F. Despite these successes, the integration of AI into conservation work faces several challenges. The technology requires reliable internet connectivity and electrical power, which may not be available in remote conservation areas. Additionally, developing and training AI systems demands significant technical expertise and financial investment. There are also concerns about data privacy and the potential misuse of tracking technologies. Some critics argue that over-reliance on technology might reduce direct human engagement with nature, which is essential for building public awareness and support for conservation causes.
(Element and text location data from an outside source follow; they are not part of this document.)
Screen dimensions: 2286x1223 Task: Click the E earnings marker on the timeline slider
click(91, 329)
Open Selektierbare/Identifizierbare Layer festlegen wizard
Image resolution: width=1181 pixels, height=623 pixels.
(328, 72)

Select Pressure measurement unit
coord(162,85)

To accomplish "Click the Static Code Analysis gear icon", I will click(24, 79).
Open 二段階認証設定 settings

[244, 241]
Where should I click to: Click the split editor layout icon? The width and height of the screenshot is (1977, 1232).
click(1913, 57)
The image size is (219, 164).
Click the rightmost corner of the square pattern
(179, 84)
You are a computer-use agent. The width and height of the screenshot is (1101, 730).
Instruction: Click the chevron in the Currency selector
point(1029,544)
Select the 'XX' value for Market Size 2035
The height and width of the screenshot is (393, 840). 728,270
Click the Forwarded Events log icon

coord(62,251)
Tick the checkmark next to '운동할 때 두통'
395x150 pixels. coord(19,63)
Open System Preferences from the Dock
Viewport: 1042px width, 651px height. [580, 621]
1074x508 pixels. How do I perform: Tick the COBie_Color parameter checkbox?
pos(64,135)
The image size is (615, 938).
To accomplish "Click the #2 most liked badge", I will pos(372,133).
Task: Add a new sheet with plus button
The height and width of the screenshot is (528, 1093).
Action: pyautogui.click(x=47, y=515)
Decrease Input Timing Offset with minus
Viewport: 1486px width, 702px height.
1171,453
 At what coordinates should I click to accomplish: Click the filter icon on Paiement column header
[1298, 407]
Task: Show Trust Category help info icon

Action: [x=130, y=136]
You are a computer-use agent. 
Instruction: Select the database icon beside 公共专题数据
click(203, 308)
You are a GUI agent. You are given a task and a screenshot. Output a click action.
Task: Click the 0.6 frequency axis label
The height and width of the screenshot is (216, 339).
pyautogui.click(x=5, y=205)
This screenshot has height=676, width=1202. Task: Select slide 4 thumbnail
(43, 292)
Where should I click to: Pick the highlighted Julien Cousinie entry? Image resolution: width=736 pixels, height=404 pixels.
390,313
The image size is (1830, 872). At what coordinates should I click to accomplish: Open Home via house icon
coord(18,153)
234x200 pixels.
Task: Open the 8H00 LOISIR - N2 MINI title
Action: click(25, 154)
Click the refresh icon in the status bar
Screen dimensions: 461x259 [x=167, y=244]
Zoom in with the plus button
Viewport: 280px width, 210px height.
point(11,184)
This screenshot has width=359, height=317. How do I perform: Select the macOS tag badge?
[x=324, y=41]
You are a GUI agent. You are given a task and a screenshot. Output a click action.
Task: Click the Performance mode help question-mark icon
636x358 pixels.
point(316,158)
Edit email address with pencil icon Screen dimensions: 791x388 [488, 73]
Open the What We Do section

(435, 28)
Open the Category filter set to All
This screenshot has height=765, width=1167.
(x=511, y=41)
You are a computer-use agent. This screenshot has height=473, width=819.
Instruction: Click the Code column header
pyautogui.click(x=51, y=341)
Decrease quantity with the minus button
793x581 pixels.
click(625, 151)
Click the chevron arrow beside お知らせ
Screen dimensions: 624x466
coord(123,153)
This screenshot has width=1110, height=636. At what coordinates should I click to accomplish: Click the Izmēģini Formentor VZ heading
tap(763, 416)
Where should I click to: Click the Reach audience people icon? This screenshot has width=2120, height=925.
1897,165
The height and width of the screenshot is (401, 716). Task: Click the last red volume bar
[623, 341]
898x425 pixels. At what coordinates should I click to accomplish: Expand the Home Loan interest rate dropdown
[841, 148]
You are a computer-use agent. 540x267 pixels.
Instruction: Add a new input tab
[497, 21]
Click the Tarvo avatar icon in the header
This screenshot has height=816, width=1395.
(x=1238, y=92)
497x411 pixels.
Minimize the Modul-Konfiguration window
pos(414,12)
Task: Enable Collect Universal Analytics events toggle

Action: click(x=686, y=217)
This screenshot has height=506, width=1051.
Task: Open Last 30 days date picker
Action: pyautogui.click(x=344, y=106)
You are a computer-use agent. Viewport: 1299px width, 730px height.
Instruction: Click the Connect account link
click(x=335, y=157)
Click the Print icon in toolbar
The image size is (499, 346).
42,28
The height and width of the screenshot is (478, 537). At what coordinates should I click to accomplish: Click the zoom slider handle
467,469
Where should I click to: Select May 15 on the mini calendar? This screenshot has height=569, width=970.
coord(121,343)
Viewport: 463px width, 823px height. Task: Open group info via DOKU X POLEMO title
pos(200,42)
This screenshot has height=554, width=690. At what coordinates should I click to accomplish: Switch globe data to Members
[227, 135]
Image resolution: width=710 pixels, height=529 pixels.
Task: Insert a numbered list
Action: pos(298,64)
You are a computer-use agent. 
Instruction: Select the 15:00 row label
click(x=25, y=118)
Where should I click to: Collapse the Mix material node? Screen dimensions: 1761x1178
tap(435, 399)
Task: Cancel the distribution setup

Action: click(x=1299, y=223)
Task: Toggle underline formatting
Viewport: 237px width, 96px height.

G. Nevertheless, the future of AI in environmental conservation appears bright. As technology becomes more affordable and accessible, smaller conservation organizations are beginning to adopt these tools. Partnerships between tech companies and environmental groups are expanding, bringing together expertise from both fields. Recent developments in edge computing – where data processing occurs directly on devices rather than in distant data centers – promise to make AI conservation tools more practical for remote locations. With continued innovation and collaboration, AI is poised to become an indispensable ally in the global effort to protect our planet’s biodiversity.


Questions 1-13

Questions 1-5: Multiple Choice

Choose the correct letter, A, B, C, or D.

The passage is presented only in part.